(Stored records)
....

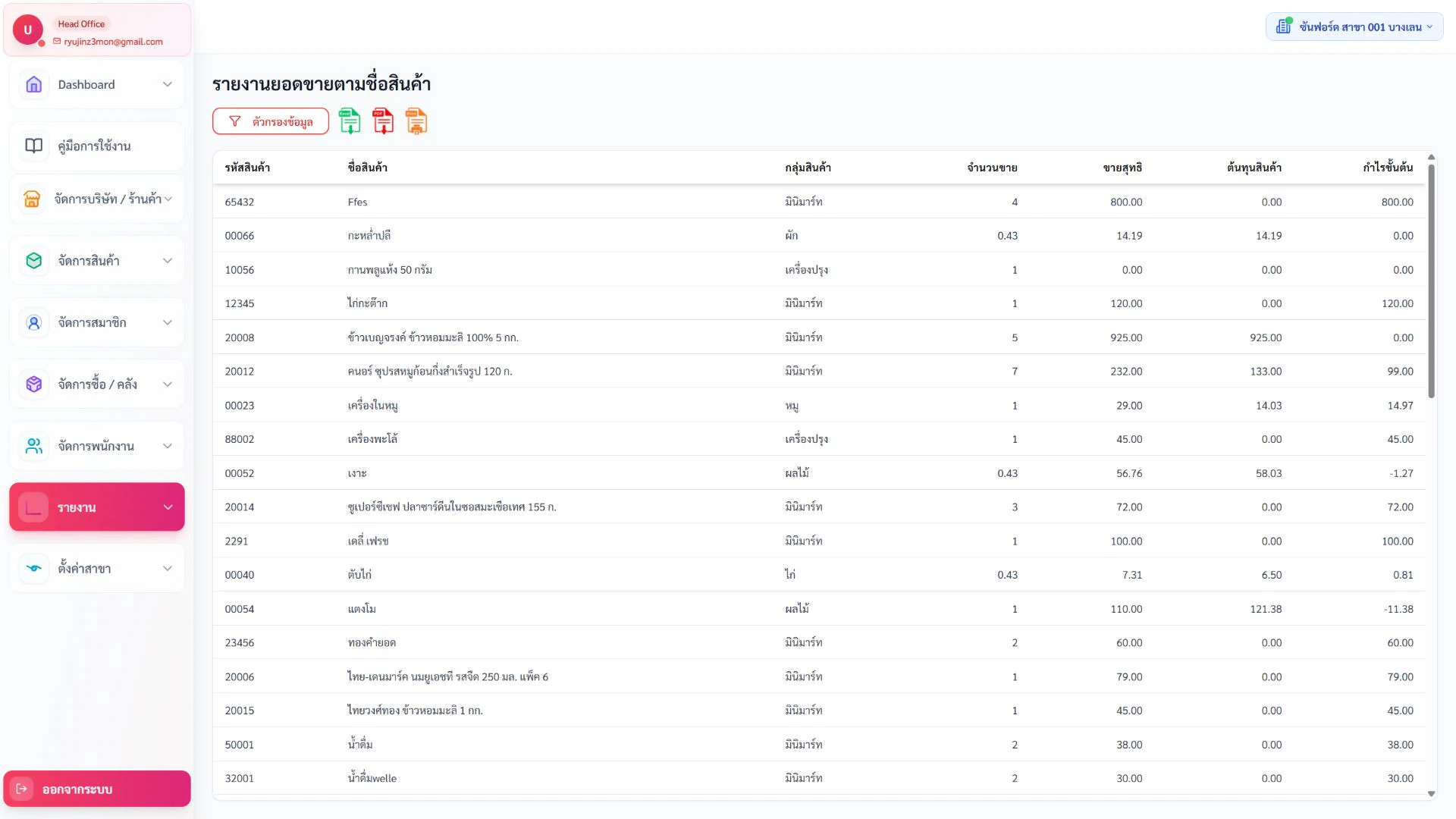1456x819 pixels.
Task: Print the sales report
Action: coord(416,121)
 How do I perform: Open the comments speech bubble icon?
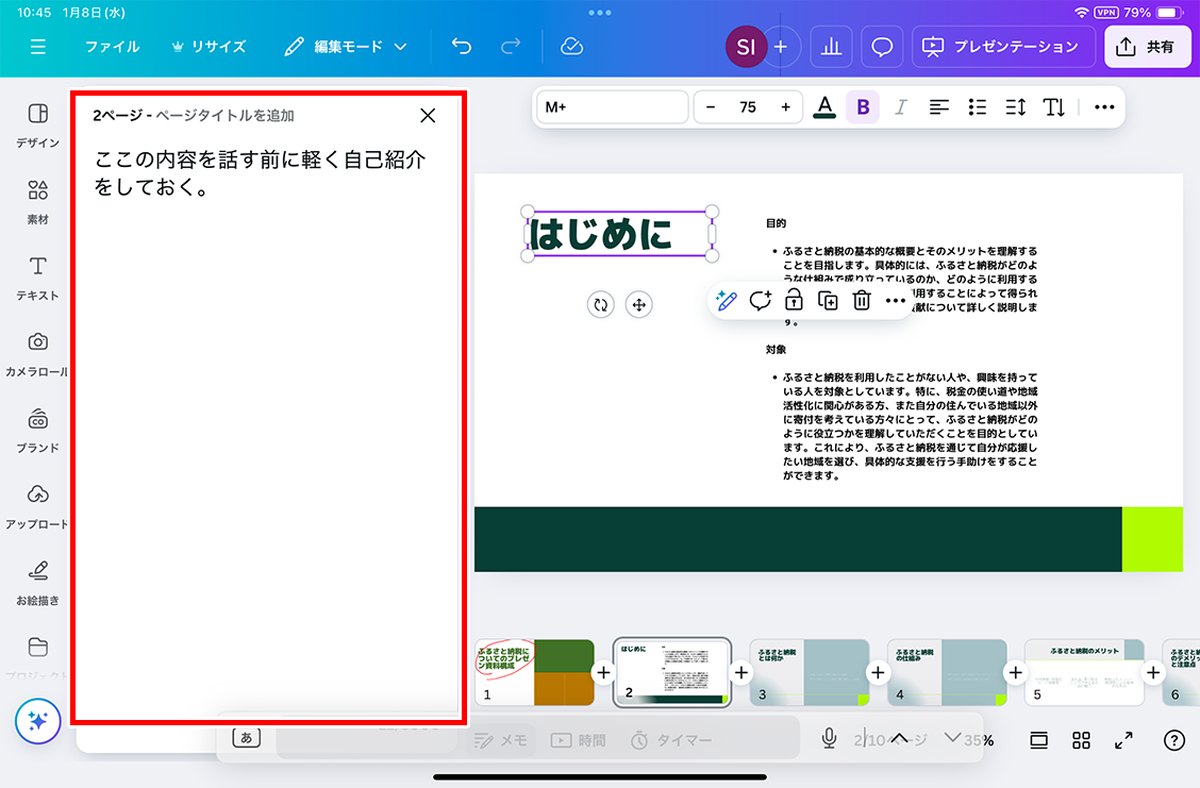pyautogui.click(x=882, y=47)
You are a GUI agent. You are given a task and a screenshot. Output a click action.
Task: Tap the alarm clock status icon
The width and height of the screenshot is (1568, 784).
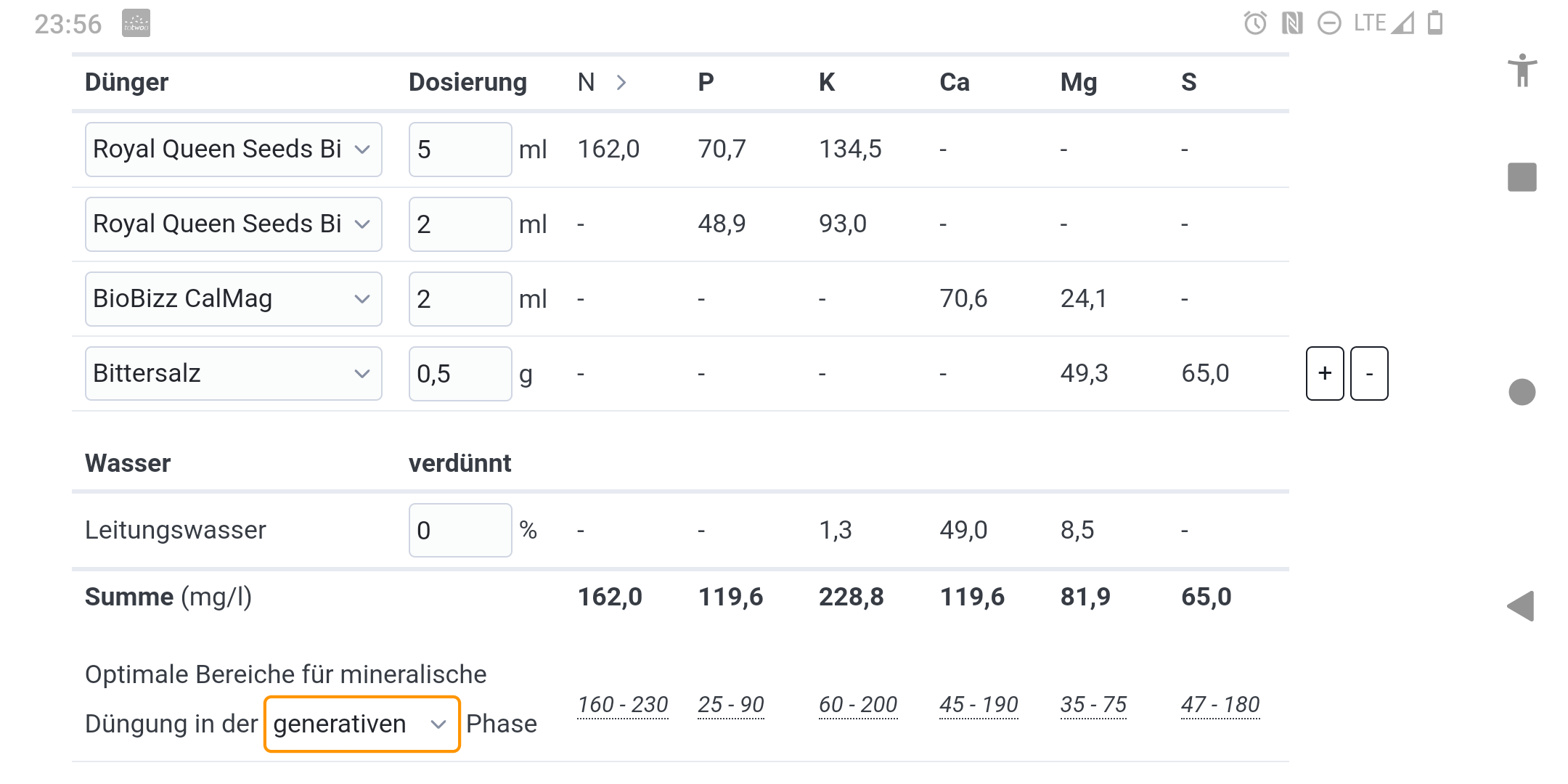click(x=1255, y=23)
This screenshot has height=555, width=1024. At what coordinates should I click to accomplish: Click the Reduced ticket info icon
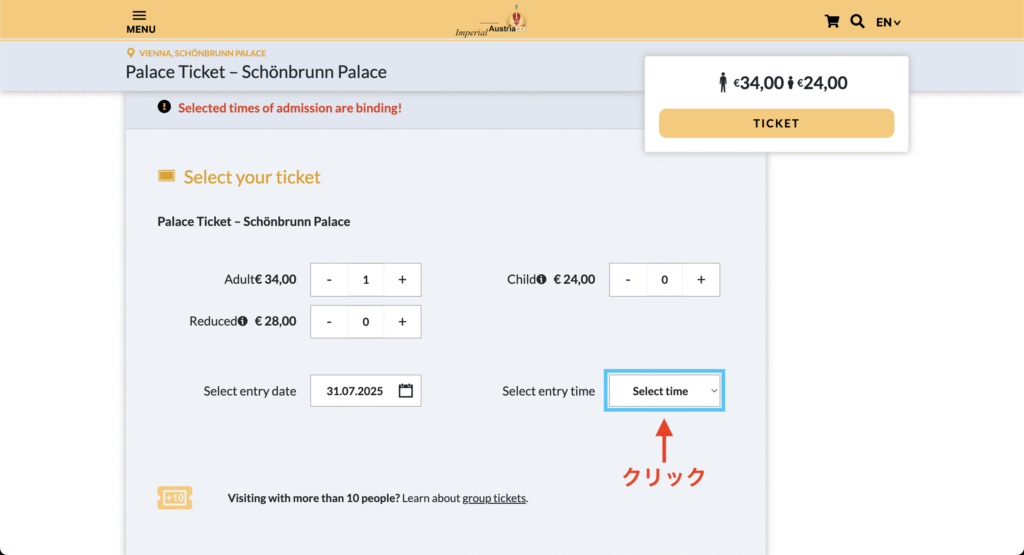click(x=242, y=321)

....

**ASSIGNMENT**:
Please reproduce, word for word, only the lines from the line that holds "Task: Tap the alarm clock status icon" through the final line of the entries above, omitting any pictures.

**THE ANSWER**:
Task: Tap the alarm clock status icon
The width and height of the screenshot is (1568, 784).
click(x=1255, y=23)
This screenshot has height=555, width=1024. At what coordinates should I click to accomplish: Click the Reduced ticket info icon
click(x=242, y=321)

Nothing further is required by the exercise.